CHALLENGES:
(a) Duplicate the part of the hyperrealism article that opens with the words containing "The manifest craze" and closes with "peer Duane Hanson.".
(b) According to the hyperrealism article, what record price did Chuck Close's monumental portrait John set at Sotheby's NY?
(c) Continue the hyperrealism article from where it stops.

━━━━━ PASSAGE TO READ ━━━━━

HYPERREALISM – “Clichés” of reality…

[2006年04月09日]

 

Hyperrealism, which emerged in the USA in the 60s, inherits its attachment to a banal everyday version of reality from Pop art. The artists draw their subjects from real life; but it is a “second-hand” real life, because they do not create their works directly in front of the person or thing they are depicting, but from photographs. They demonstrate a great, often laborious, technical virtuosity, to transcribe a reality that has been examined under a microscope. Although the hyperrealists have in common the effort they make to achieve a mimetic reproduction, they are distinguished from one another by the choice of themes that they tackle. Chuck Close focuses his attention on faces, John Salt on cars, John de Andrea on nudes, Duane Hanson on middle-class Americans, Richard Estes on urban landscapes, and so on.

Prices for Chuck CLOSE are exploding in the US! Between 2004 and 2005, they shot up by 90% although it has to be said that none of his oils or acrylics appeared in the sale rooms during 2004, and the first auctioned in 2005 was a monumental portrait entitled John dated 1971-72 which set a new record of USD 4,300,000 (EUR 3,348,840) for the artist (254 x 228.6 cm, Sotheby’s NY). Close’s large scale works thus sell for well over a million euros; but a study for John found a buyer at the same sale for USD 170,000 (EUR 132,396). Even more affordable, a Maquette for Alex, assembled from various media including a Polaroid, will be available for USD 20,000 (EUR 15,744) at the May 2006 sales at Phillips, de Pury & Company NY.
The manifest craze for Close’s paintings places him ahead of the movement’s two other major figures: the sculptors Duane HANSON and John Louis DE ANDREA. These two artists excel in sculptural trompe l’oeil, but their works have never reached a million dollars in a public sale. Their work has been increasingly present on the market in recent years: of a total of 24 Duane Hanson sculptures ever offered at auctions, half of them went under the hammer between 2003 and 2005 in the EUR 100,000 – EUR 250,000 price bracket. Since 2003, the market has also taken up the works of De Andrea again. However, after an absence of 5 years from the public market, his life-size fibreglass figures cost around 50 times less than those of his older peer Duane Hanson.

━━━━━ DATA ━━━━━

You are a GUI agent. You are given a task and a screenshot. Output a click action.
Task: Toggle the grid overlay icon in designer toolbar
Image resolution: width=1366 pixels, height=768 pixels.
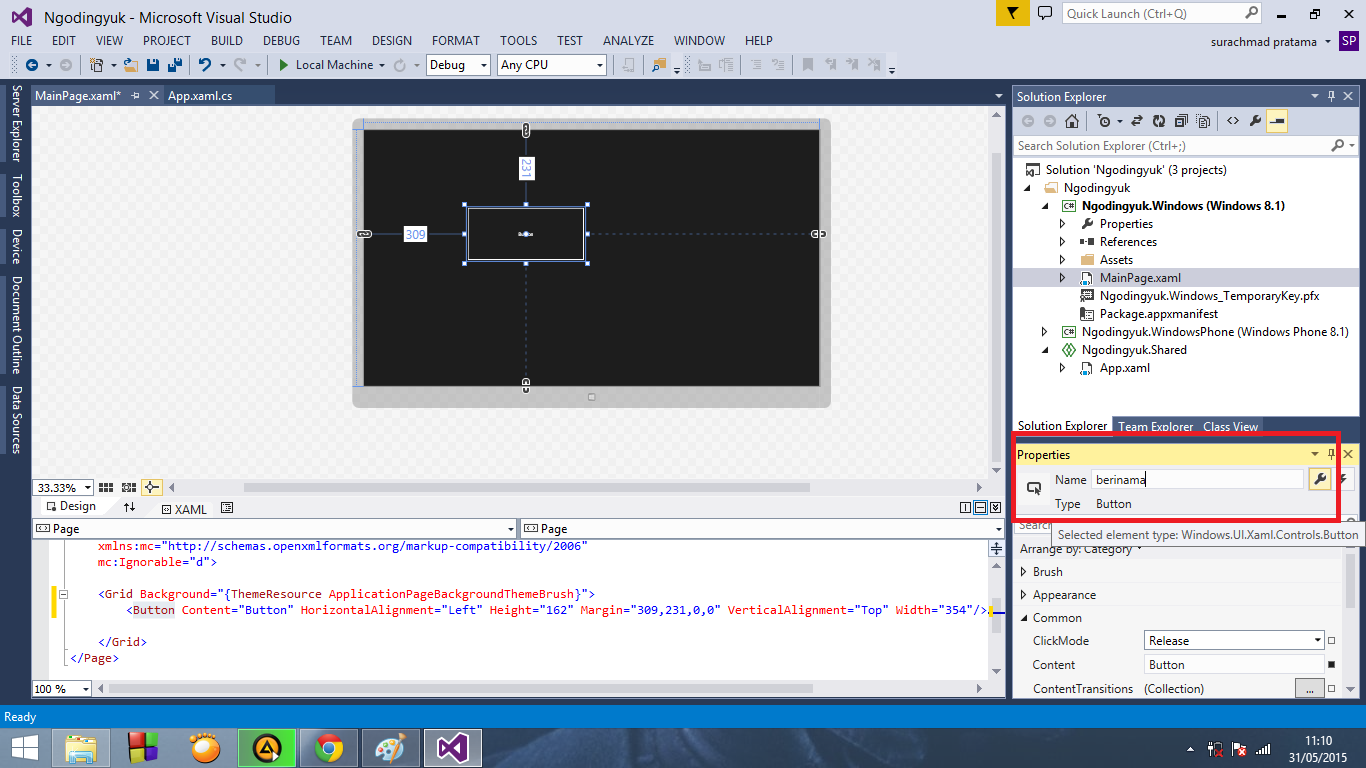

━━━━━

TASK-BY-TASK OUTPUTS:
(a)
The manifest craze for Close’s paintings places him ahead of the movement’s two other major figures: the sculptors Duane HANSON and John Louis DE ANDREA. These two artists excel in sculptural trompe l’oeil, but their works have never reached a million dollars in a public sale. Their work has been increasingly present on the market in recent years: of a total of 24 Duane Hanson sculptures ever offered at auctions, half of them went under the hammer between 2003 and 2005 in the EUR 100,000 – EUR 250,000 price bracket. Since 2003, the market has also taken up the works of De Andrea again. However, after an absence of 5 years from the public market, his life-size fibreglass figures cost around 50 times less than those of his older peer Duane Hanson.

(b) USD 4,300,000 (EUR 3,348,840).

(c)
There are hyperrealist artists in Europe, such as Frantz Gertsch, Jean Olivier Hucleux and Gerad Schlosser. The low number of works that come up for auction is largely due to a very limited production due to the artists’ slow and meticulous techniques.
Franz Gertsch’s overall portfolio of paintings amounts to less than 100 works on canvas since 1969! Lovers of his work therefore focus their attention on prints, which are much more numerous. Thus, Pestwurzelblatt, a colour print in an edition of 80 was sold at auction by Dobiaschofsky in Bern for EUR 1,684 in 2005. In 2002 the same auction house put an early work in oil on canvas of a similar size on sale (Sonniger Weg zwischen Bäumen, 1946), which was sold for a lower price: EUR 1,025. Gertsch thus sells for less than Schlosser and Hucleux for whom one would have to pay between EUR 10,000 and EUR 20,000 for an accomplished work of a good size.
Following the example of Chuck Close, Jean Olivier Hucleux has a feeling for faces and is also very popular. Hucleux’s monumental works are in public and private collections which they leave only on a temporary basis. In his case too, few major works reach the market, with only works on paper available. From a simple study to a portrait in graphite more than 2 metres high, there is a great variation in prices: from EUR 500 to EUR 20,000!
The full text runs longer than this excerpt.